## GIVEN DATA:
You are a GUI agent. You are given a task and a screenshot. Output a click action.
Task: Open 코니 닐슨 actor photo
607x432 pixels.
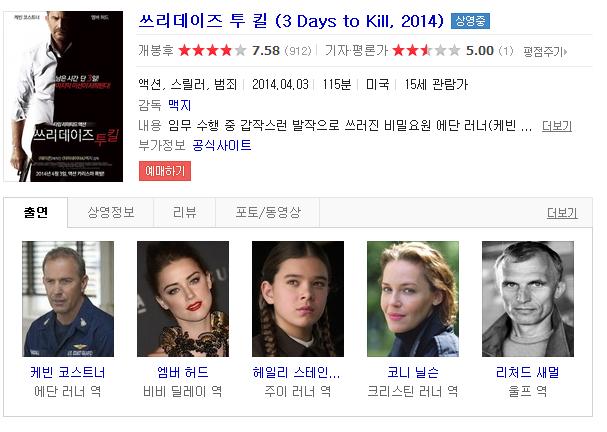[413, 299]
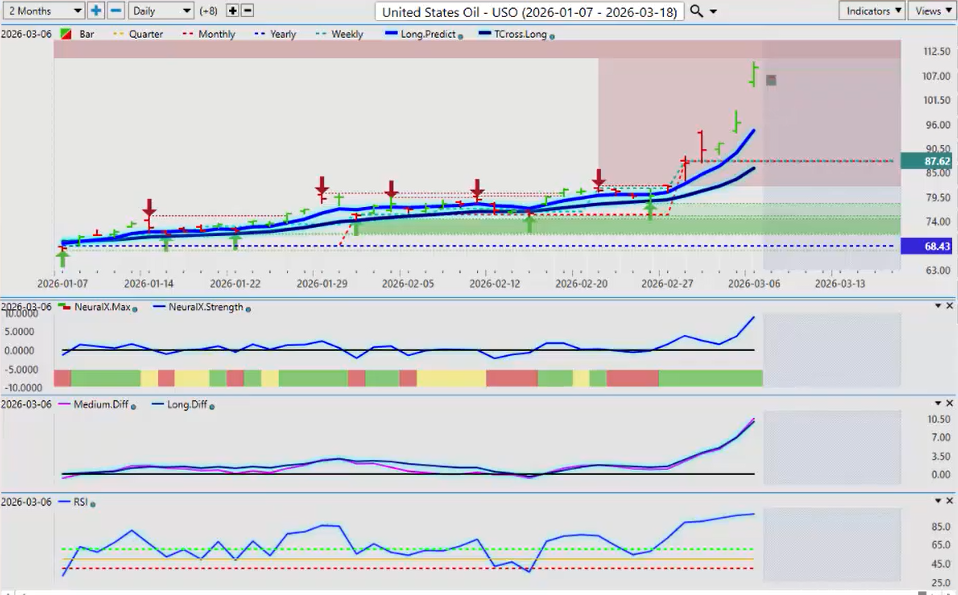Click the black minus button beside (+8)
Screen dimensions: 958x595
tap(248, 10)
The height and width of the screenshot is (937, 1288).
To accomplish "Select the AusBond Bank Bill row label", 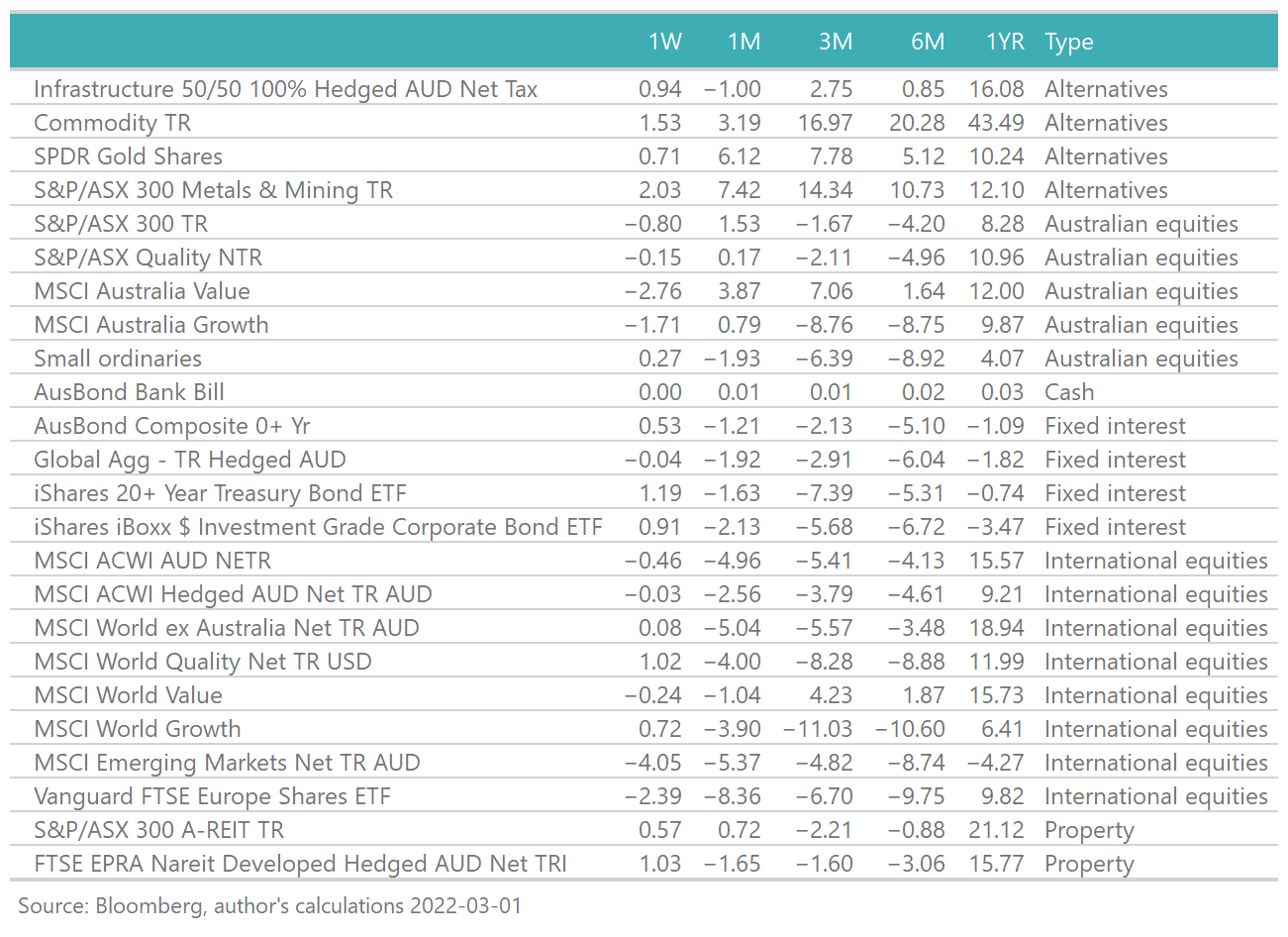I will pyautogui.click(x=129, y=392).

## WHAT YOU NEED TO DO:
Each line of the entries above that contains "screenshot" must be copied into the answer.

## ANSWER TO THE PROBLEM:
You are a GUI agent. You are given a task and a screenshot. Output a click action.
The height and width of the screenshot is (937, 1288).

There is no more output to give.